Muy básico y esencial. No hay que llevarse nada de lo que encontremos. Para poder
transmitir de buena manera nuestra experiencia tenemos cámaras de fotos y el poder de
"relato" desarrollado (¿o no?). Una roca, una flor, una rama. Todos esos
objetos pertenecen al lugar natural y ahí deben quedarse.
- Minimiza o evita el efecto de las fogatas.
Mi propia filosofía evita fogatas siempre que sea razonable. En expediciones en invierno,
en sectores con nieve la fogata puede ser casi inocua y llega a reconfortar mucho si la
temperatura es muy baja. La ventaja de la nieve es que el riesgo de incendio es bajo o
nulo. Aún así, una vez consumida la fogata, se recomienda dispersar sus restos para no
dejar la evidente marca circular que delata su uso.
En verano, ¡¡por ningún motivo!! No hay necesidad de fogata, porque la temperatura es
adecuada. La comida se debe preparar con cocinillas siempre.
- Respeta a la Vida Salvaje.
No nos olvidemos que los visitantes somos nosotros. Así como respetamos el espacio de
quienes nos reciben como anfitriones en nuestra vida social, en la naturaleza eso debe ser
aún más drástico. Muchas plantas, árboles, aves, animales se ven rápida y seriamente
afectados con nuestra simple presencia, aunque sea de pasada. Debemos extremar
precauciones para evitar ese impacto. Muchos animales no han visto seres humanos, o no
muchos al menos. Ellos serán los más expuestos a ser afectados por nuestro descuido o
prepotencia. Caza ... jamás. Pesca ... con devolución. Fotografía ... con cautela.
- Mantén consideración por otros visitantes.
Recuerda que que así como tú llegaste a visitar un lugar específico, llegará otra
persona que bien podría ser algún ser querido tuyo ... y en el futuro cercano o lejano,
tus propios descendientes. No les dejes a ellos las marcas que a ti no te gustaría ver.
Partamos por los populares dibujos y frases plasmados en grandes rocas utilizando pintura
spray. ¡Jamás! Todos queremos disfrutar de nuestra excursión, sintiendo que nos
alejamos de la ciudad que representa la presencia masiva de personas. La idea de llegar a
aquel valle, a aquel bosque, a aquella cumbre es poder disfrutar de un momento de
sensación de naturaleza.
El ruido es un factor relevante cuando no somos los únicos en la zona. Es necesario
recordar que todos tenemos el derecho de disfrutar de un lugar en sus prístinas
condiciones y nosotros podemos apoyar ese concepto con nuestro propio ejemplo.
Para los niños, entender el espíritu de Sin Dejar Rastros es más natural mientras
menores son.

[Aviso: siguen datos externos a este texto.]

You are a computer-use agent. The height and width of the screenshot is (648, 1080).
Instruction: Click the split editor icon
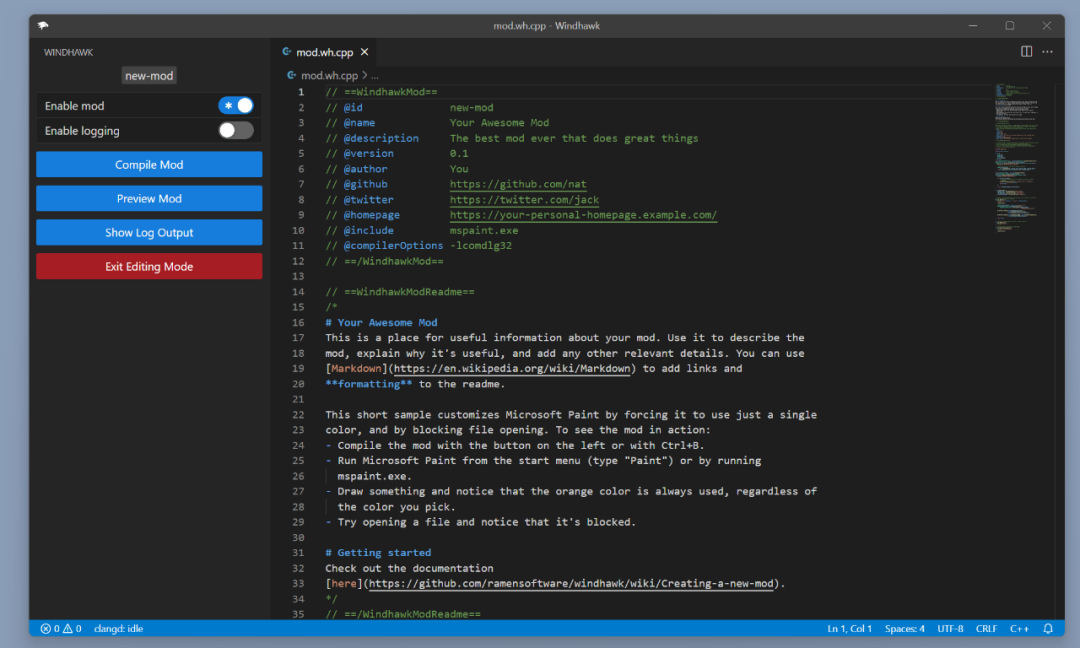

Es labor de nosotros los adultos el poder orientarlos adecuadamente en la
práctica correcta del excursionismo de mínimo impacto y así ellos podrán perpetuar el
ambiente natural, ojalá mejor de lo que nosotros lo hacemos.
La práctica de SDR es una opción personal. Así debe serlo, porque es la única
manera de asumir internamente la relevancia de poder mantener nuestro ambiente en sus
condiciones naturales. Hay muchos detalles que pueden ser considerados al ir de aventura
por "allá afuera" y tengan la seguridad de que les compartiré muchas de las
técnicas que he aprendido y que aún estoy aprendiendo. Sin importar lo que yo les pueda
indicar en el futuro, la filosofía debe llegar a estar inserta en cada uno de nosotros.
Es un más un problema de actitud y disposición que un problema de conocimientos.
Nos vemos en el sendero ... Sin Dejar Rastro.